As elastic IP is bound to a particular region, it is impossible to provide connection synchronization for cross-region HA. Only warm stand-by cross-region HA is supported.
Full Support for elasticIP in GCP is not available yet. For testing HA with GCP, run single loxilb and kube-loxilb with standard configuration. There will not be any privateCIDR in kube-loxilb.yaml.
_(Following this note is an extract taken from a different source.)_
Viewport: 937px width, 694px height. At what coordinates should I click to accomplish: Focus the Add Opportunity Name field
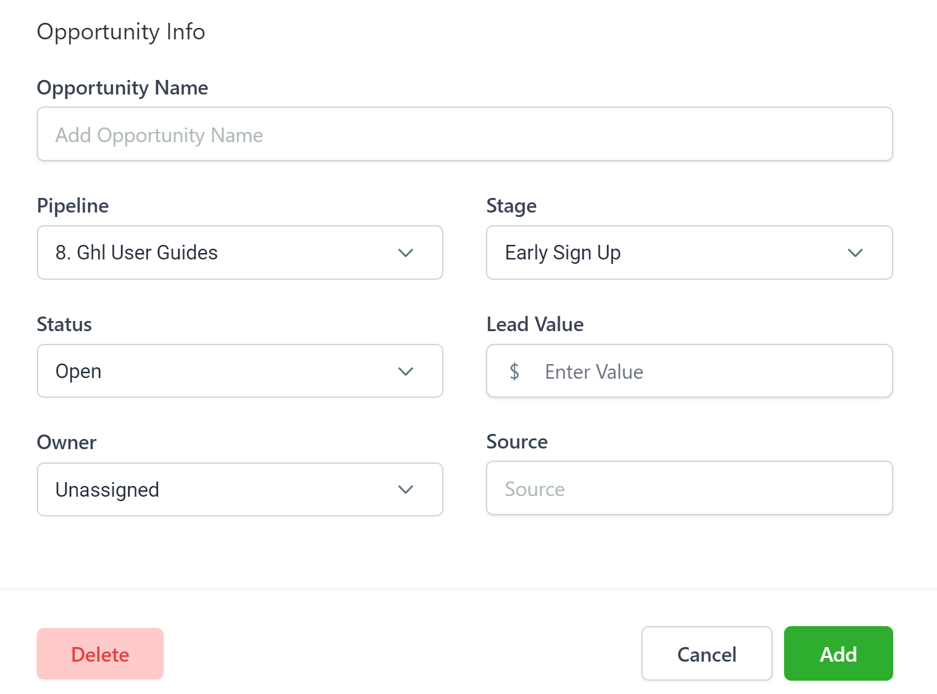pos(464,134)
Mention loxilb IP as externalCIDR.

To summarize, when a failover occurs within the region, the public ElasticIP address is always associated to the active LoxiLB instance, so users who were previously accessing EKS using the same ElasticIP address can continue to do so without being affected by any node failure or other issues. When a region-wise failover occurs, DNS will redirect the requests to the different region.

An example configuration

Please follow the steps to create cluster and prepare VM instances mentioned here.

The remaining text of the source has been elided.